Inhaltsverzeichnis |
Simulation
Die schwache Kopplung ist am besten geeignet für Kopplungen in einer Richtung, wie z.B:
- Temperaturfeld - Strukturmechanik (thermische Dehnungen),
- elektrisches Feld - Temperaturfeld (Stromwärmeverluste),
- Magnetfeld - Temperaturfeld,
- Magnetfeld - elektrisches Feld mit Gleichstrom,
- Magnetfeld - Strukturmechanik (Relais, Schalter) oder
- Fluiddynamik - Strukturmechanik.
thermisch-mechanische Analyse (thermische Dehnungen)
Bei einer sequentiellen Temperaturfeld-Analyse und einer Strukturmechanik-Analyse wird zunächst eine stationäre oder transiente thermische Analyse und dann eine Strukturmechanik-Analyse durchgeführt. Die Knotentemperaturen zu einem beliebigen Zeitpunkt der Temperaturfeld-Analyse werden dann als Lastgröße für die Strukturmechanik-Analyse verwendet (denn in der Spannungsanalyse stellt die Temperatur keine Unbekannte bzw. keinen Freiheitsgrad dar). Die sequentielle Abarbeitung wird hierbei besonders effektiv, wenn nur einzelne Zeitpunkte der Temperatur-Historie in der Spannungsanalyse untersucht werden (zum Beispiel diejenigen Zeitpunkte, bei denen maximale Temperaturdifferenzen festgestellt wurden). In diesem Fall sind nur wenige Berechnungsdurchgänge der Strukturmechanik-Analyse erforderlich.

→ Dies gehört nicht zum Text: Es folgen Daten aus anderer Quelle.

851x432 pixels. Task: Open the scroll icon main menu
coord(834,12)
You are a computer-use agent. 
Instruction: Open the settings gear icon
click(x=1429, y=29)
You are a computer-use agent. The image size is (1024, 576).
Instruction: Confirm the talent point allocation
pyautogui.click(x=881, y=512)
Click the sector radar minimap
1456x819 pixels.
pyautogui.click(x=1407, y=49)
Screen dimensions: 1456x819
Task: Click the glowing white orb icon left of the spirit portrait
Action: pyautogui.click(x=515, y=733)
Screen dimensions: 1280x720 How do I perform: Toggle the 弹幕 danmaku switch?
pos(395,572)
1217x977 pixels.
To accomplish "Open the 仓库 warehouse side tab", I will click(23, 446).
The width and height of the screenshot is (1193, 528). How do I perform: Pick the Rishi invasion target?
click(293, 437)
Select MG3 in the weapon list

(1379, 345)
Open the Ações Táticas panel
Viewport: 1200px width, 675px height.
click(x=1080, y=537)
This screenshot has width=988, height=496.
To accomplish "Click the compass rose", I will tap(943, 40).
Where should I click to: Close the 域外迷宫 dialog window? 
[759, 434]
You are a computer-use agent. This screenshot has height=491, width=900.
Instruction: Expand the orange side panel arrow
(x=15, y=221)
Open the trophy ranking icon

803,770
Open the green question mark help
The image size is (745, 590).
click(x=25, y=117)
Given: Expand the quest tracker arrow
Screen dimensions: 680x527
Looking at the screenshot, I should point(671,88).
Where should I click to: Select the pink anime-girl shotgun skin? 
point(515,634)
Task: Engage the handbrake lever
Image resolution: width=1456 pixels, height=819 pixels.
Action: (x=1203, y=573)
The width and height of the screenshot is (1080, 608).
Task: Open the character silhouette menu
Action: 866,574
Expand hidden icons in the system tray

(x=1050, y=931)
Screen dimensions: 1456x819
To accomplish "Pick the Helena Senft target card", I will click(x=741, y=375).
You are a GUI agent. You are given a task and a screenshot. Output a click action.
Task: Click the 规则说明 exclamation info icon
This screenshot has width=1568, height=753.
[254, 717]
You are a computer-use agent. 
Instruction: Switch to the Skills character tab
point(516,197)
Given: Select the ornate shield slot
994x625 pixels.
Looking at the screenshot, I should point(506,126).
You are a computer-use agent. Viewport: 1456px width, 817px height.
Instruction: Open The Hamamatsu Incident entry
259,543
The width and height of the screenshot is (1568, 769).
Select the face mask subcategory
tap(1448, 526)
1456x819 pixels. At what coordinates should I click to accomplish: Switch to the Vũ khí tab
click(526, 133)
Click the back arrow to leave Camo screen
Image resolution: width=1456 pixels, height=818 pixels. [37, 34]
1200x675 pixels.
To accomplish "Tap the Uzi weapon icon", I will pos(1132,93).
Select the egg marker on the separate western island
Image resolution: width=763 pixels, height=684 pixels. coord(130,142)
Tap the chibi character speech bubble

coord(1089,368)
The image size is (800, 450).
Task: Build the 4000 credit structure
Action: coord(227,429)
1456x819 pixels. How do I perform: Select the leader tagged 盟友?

magnetisch-thermische Analyse
Die magnetisch-thermische Analyse wird angewendet, um die Temperaturverteilung und andere thermische Größen, die durch Wirbelstromeffekte, verursacht durch ein Magnetfeld, auftreten, zu bestimmen. Typische Anwendungen hierfür basieren auf induktiver Erwärmung, wobei ein hochfrequentes Magnetfeld verwendet wird, um eine sehr große Wärmemenge zu erzeugen.
magnetisch-mechanische Analyse (Relais, Schalter)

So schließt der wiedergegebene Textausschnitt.